:: Source extract ::
>>>
It has been observed that while it is said of Adam that he was to be made in God’s image, after His likeness, that in regard to Christ there is no mention of likeness to God where it speaks of Him as being God’s image, and for the simple reason that He is God, not just like Him. How very necessary it is to safeguard the divine glory of the Son of God come in flesh, for men, under the influence of Satan, have not been slow to take the occasion of the Son becoming Man to deny His Godhead glory. How very jealous the Spirit of God is in relation to this, for in the Scriptures of the New Testament He has given abundant witness to the divine and eternal glory of the Son, so that no upright mind could call in question that the eternal Son is co-equal with the Father and the Holy Spirit in the unity of the Godhead.
<<<
:: Directions ::
(a) Reproduce verbatim the portion of the passage on Christ as God's image between "It has been" and "of the Godhead.", inclusive.
(b) Extend the passage on Christ as God's image, picking up immediately after its final sentence.

:: Supplied data ::
>>>
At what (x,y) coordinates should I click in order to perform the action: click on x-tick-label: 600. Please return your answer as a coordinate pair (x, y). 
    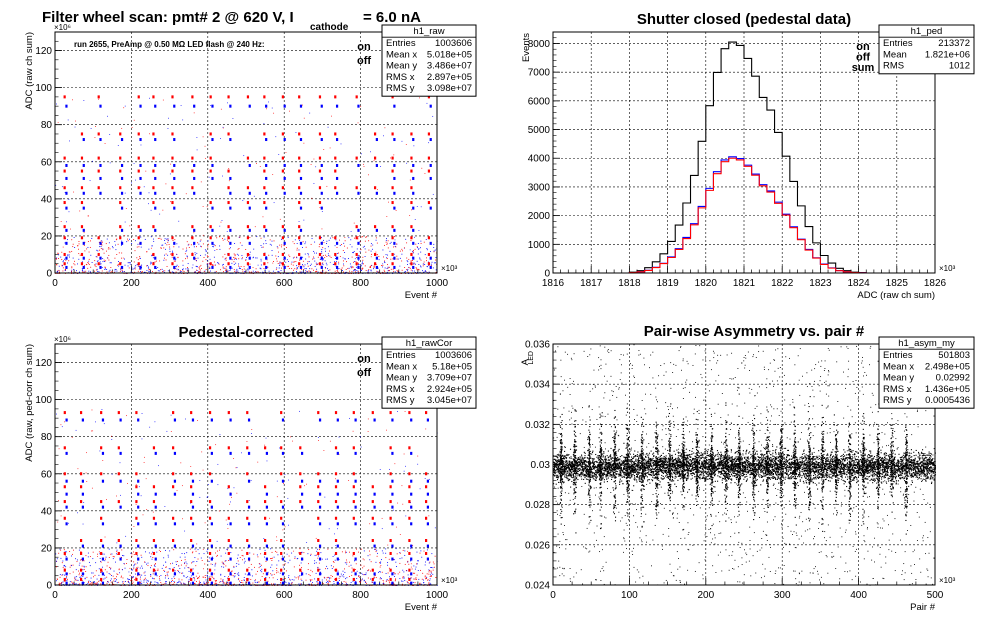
<<<
:: Replies ::
(a)
It has been observed that while it is said of Adam that he was to be made in God’s image, after His likeness, that in regard to Christ there is no mention of likeness to God where it speaks of Him as being God’s image, and for the simple reason that He is God, not just like Him. How very necessary it is to safeguard the divine glory of the Son of God come in flesh, for men, under the influence of Satan, have not been slow to take the occasion of the Son becoming Man to deny His Godhead glory. How very jealous the Spirit of God is in relation to this, for in the Scriptures of the New Testament He has given abundant witness to the divine and eternal glory of the Son, so that no upright mind could call in question that the eternal Son is co-equal with the Father and the Holy Spirit in the unity of the Godhead.

(b)
The Image of the Invisible God
God essentially dwells “in the light which no man can approach to; whom no man has seen, nor can see” (1 Tim. 6:16), and is therefore “invisible” to men. It is therefore surpassing wonderful that there is One who is called “the image of the invisible God” (Col. 1:15), and verse 13 of this same Scripture tells us who He is, the Son of God’s love. The One upon whom the love of God rests has come into Manhood that men might know the God who is invisible. As to the glory of the Son, in verse 16 it is written of Him, “For by Him were all things created…all things were created by Him, and for Him.” Not only is He the creator of all things, but “He is before all things, and by Him all things consist” (verse 17).
Who else but One who is God could set forth what God is? As the image of the invisible God the Son of God represents God, but as the perfect and full expression of all that God is in His nature, and in His attitude of grace towards men. Although God had brought Israel into relationship with Himself as His people, and had revealed Himself to Moses as the I AM, He remained in the darkness, and spoke to them from out of the darkness and the fire (Deut. 4:11-12; 5:23). It was only when the Son came that God was truly revealed, for “No man has seen God at any time; the Only-begotten Son, which is in the bosom of the Father He has declared Him” (John 1:18).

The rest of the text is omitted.